Officially a Senior Citizen

Outtakes 252

Officially a Senior Citizen

by Cait Collins


I had a wonderful evening. Four of my five sisters and I sat down together to celebrate my birthday and Sis Number 5’s birthday. We talked for several hours about a wide range of topics. Sometimes I wonder how these women who were pests and hindrances and I can now be the best of friends. I’m blessed by their presence in my life.

I admit this year had been difficult. I’m now a senior citizen eligible for Medicare. I kept putting off applying for benefits because I was not ready to admit my age. But when I began trying to put a more positive spin on getting older I found a silver lining among the gray clouds. You see, as a writer and story teller, I have more experiences to draw from.
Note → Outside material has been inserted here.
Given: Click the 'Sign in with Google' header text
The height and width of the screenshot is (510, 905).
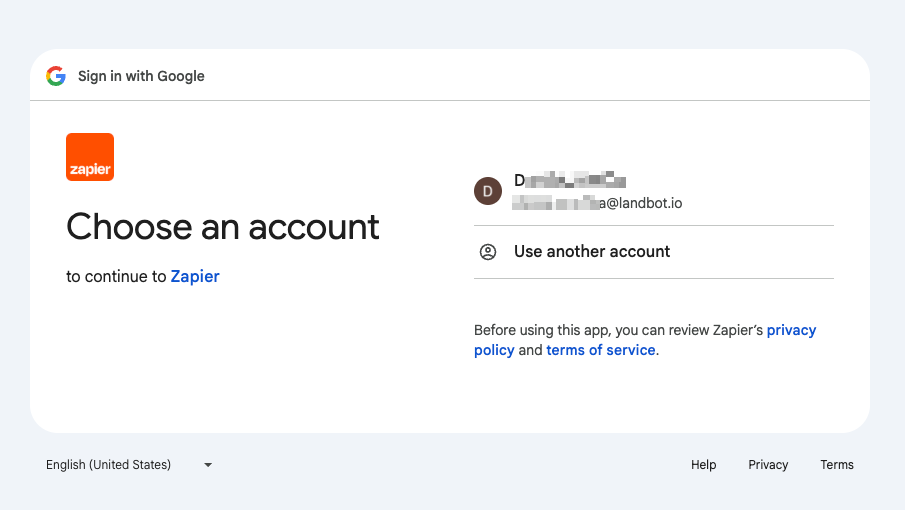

My generation saw medical science all but wipe out polio. Jets were tested by pilots like Chuck Yeager. We saw Alan Shepherd make the first flight into space and were glued to the TV as John Glenn orbited the earth. My father took us to the airport in Bangor, Maine to see President John Kennedy leave Air Force One and walk out to shake hands with the people in the crowd. In a matter of weeks, the President would be assassinated. The Civil Rights Movement was gathering momentum. Desegregation of schools and bussing of students for educational equality began. TV went from black and white to “living color”. Transistor radios were the rage.

The Beatles invaded America. The Twist, Monster Mash, Bunny Hop were popular dances. Lava Lamps and Danish Furniture decorated our homes. Computers were born and evolved. Now computers control much of our lives. The good old days merged with computer generation. I have history and experiences that provide background, characters, and motivation for hundreds of characters. With that in mind, I need to get back to work on my novel.



On Becoming a Senior Citizen

I dreaded turning fifty, but three weeks prior to my birthday, I met a talented writer whose praise for my writing erased all my depression. As my sixtieth birthday approached, I realized I looked forward to the day. No depression this time, no doubts about aging. Instead I looked forward to another decade. You see the older I get, the less I fear. I have my successes and my failures and celebrate both. I care less about what others think and put more emphasis on what I’ve come to know to be right and honorable. There’s less drama in my life. And I get senior citizens’ discounts.

I remember the first time I saw snow and my first snow storm. I met an English gentleman, had my first and only high tea. I experienced a stormy ferry ride from Nova Scotia to Newfoundland, and I sailed a windjammer, hauling canvas and taking the wheel. I recall my father taking us to a regatta, seeing the Royal Canadian Mounted Police in their bright red uniforms patrolling the grounds. I’ve felt the mists of Niagara Falls on my face, gone snorkeling, watched dolphins play. I was privileged to be elected as a delegate to the state convention and assist in the election process. I was the first female video tape operator in Amarillo, Texas. I saw the development of an industry from back and white television to color to digital to high definition. Alan Shepherd blasted into space, John Glen orbited the earth, and man walked on the moon. I saw John Kennedy six weeks before his death. I remember the Civil Rights Movement and the tension following the shooting of Martin Luther King, Jr. The Secret Service finger printed me so that I could join the local press corps for President Gerald Ford’s visit to Amarillo. Computers were huge main frames with data was printed on punch cards. Now home computers, internet, and wireless printers are the norm. I stood in line at the bank while the man at the window robbed the teller. I am a member of Delta Psi Omega, a national honorary acting fraternity.

I have loved and lost, and lived to love again. I stood at my mother’s and my husband’s bedsides and watched them lose their battles against disease. Friends have died. Children were born. My faith waivered and was restored.

I don’t mean to sound like a braggart. The truth is we all have experiences that are unique as well as universal. Our experiences shape our lives and add richness to them. And it’s these experiences that can lend depth and color to our characters and stories. As writers, we should never fear to draw on our own experiences to bring added dimension to our work. It’s easier to write about standing at a gravesite when you’ve been there. How can you write about love if you’ve never experienced it? It can be done, but authentic emotions tell the story best. Use what you have witnessed, experienced and felt as you craft your stories. Your work will be better for it.